Release 3 addresses this usability issue by separating user-facing tables from storage layout. Users interact with logical tables that mirror logger output. The where and how data is stored for a given time period is determined automatically by the system, and not exposed to users.

That configuration lives in api.toml. It defines shardspaces that map organizations (or groups of organizations) to storage locations and time ranges, plus table storage rulesets that describe physical database and table patterns for read (match.*) and write (store.*).

A shardspace holds one or more time-bounded shards.
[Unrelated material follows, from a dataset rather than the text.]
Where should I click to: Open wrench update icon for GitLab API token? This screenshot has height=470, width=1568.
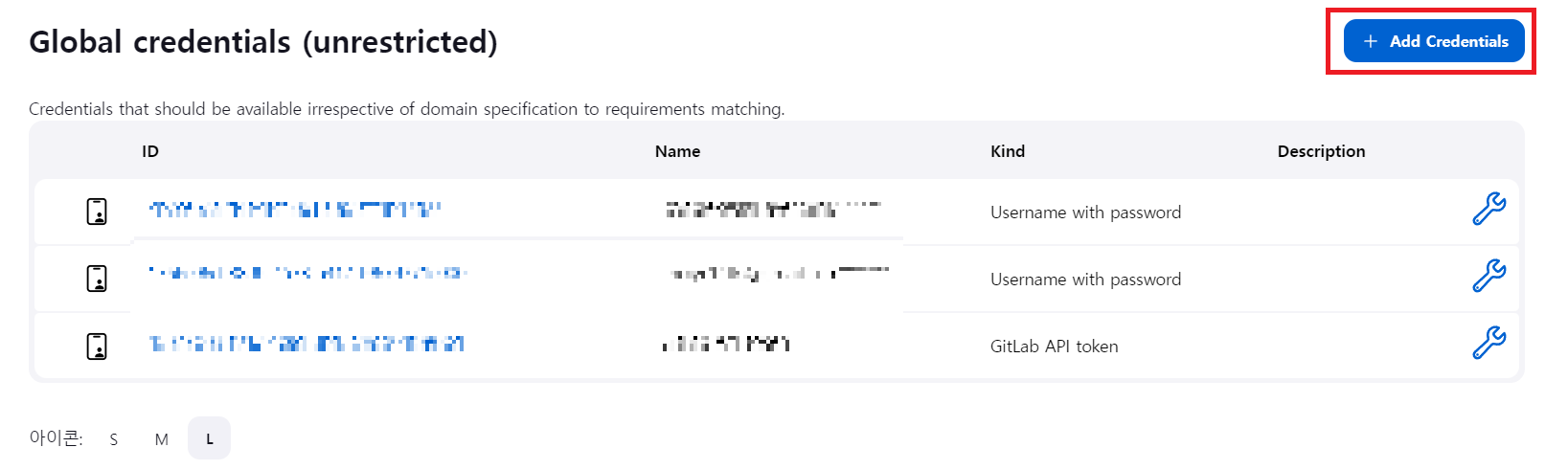tap(1488, 343)
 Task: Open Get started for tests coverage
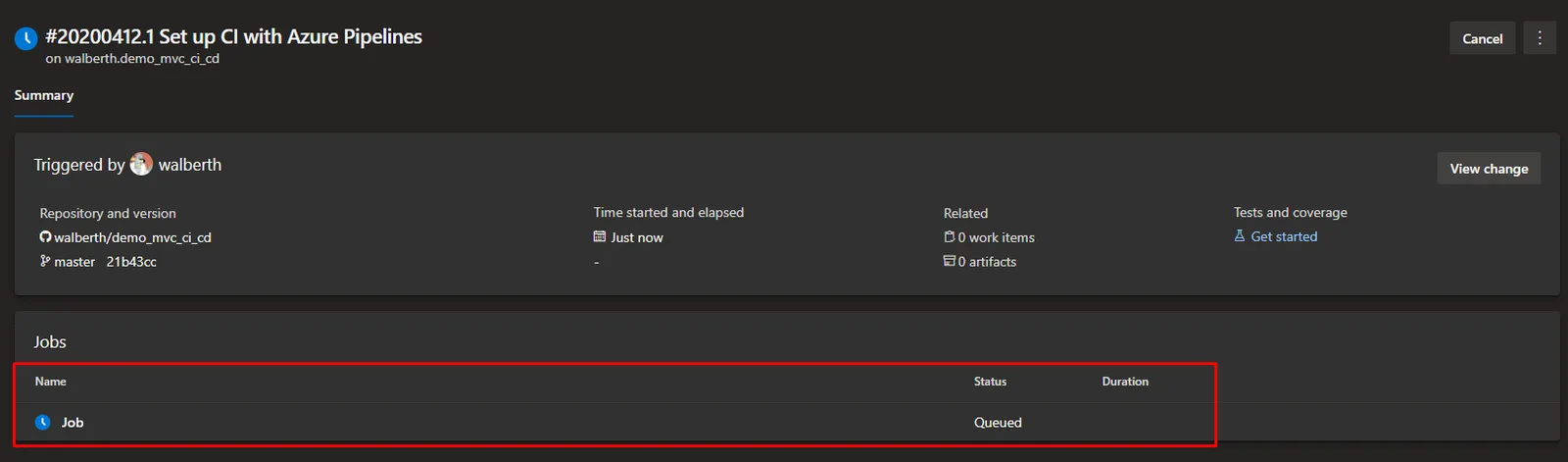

Each shard names a location; at deploy time, that location is wired to a physical timeseries database.

---
config:
  flowchart:
    nodeSpacing: 40
    rankSpacing: 60
    padding: 16
---
flowchart TB
    subgraph OrgSS["Shardspace · organization"]
        direction TB
        Shard1["Shard 1<br/>2020 – 2023"]
        Shard2["Shard 2<br/>2023 – present"]
    end

    Loc1["location · historical"]
    Loc2["location · current"]

    DB1[(Any DB<br/>dedicated instance)]
    DB2[(InfluxDB<br/>shared instance)]

    Shard1 --> Loc1
    Shard2 --> Loc2
    Loc1 --> DB1
    Loc2 --> DB2

Here is a simplified excerpt showing shared and dedicated storage side by side:

# Table storage — physical database/table patterns
#
# match.* — read/discovery (regex); store.* — write (template tokens)
# "common": organizations share one InfluxDB; databases are namespaced per org
[table_storage_rulesets.common.organization]
match.database = "org_{organization.id}"
match.table = "tab_(?P<id>\\w+)"
store.database = "org_{organization.id}"
store.table = "tab_{params.table_id}"
[table_storage_rulesets.common.station]
match.database = "org_{organization.id}"
match.table = "sta_{station.id}_tab_(?P<id>\\w+)"
store.database = "org_{organization.id}"
store.table = "sta_{station.id}_tab_{params.table_id}"
# "dedicated": organization has its own InfluxDB instance
[table_storage_rulesets.dedicated.organization]
match.database = "org"
match.table = "tab_(?P<id>\\w+)"
store.database = "org"
store.table = "tab_{params.table_id}"
[table_storage_rulesets.dedicated.station]
match.database = "sta_{station.id}"
match.table = "tab_(?P<id>\\w+)"
store.database = "sta_{station.id}"
store.table = "tab_{params.table_id}"
# Shardspaces — which storage location serves data for a given time range
# Co-located organizations on shared storage
[[shardspaces.common.shard]]
begins_at = "0001-01-01T00:00:00Z"
ends_before = "9999-12-31T23:59:59.999Z"
location = "experimental"
table_storage_ruleset = "common"
# Organization with a dedicated Release 2 instance — data stays in place
[[shardspaces.organization.6092b070492ae15e05876ed8.shard]]
begins_at = "0001-01-01T00:00:00Z"
ends_before = "9999-12-31T23:59:59.999Z"
location = "cdfw"
table_storage_ruleset = "dedicated"

Utilizing the shardspace configuration:

  • Organizations on dedicated Release 2 instances can move to Release 3 with shard rules that point at an existing location and dedicated ruleset — no bulk copy of historical data required.
  • Organizations on shared storage can use the common ruleset, which namespaces databases per organization inside one InfluxDB instance.
  • Operators can add a timeseries location and shard rules in api.toml without changing how users refer to tables.

Storage topology stays in configuration, and users continue to work with tables and datastreams.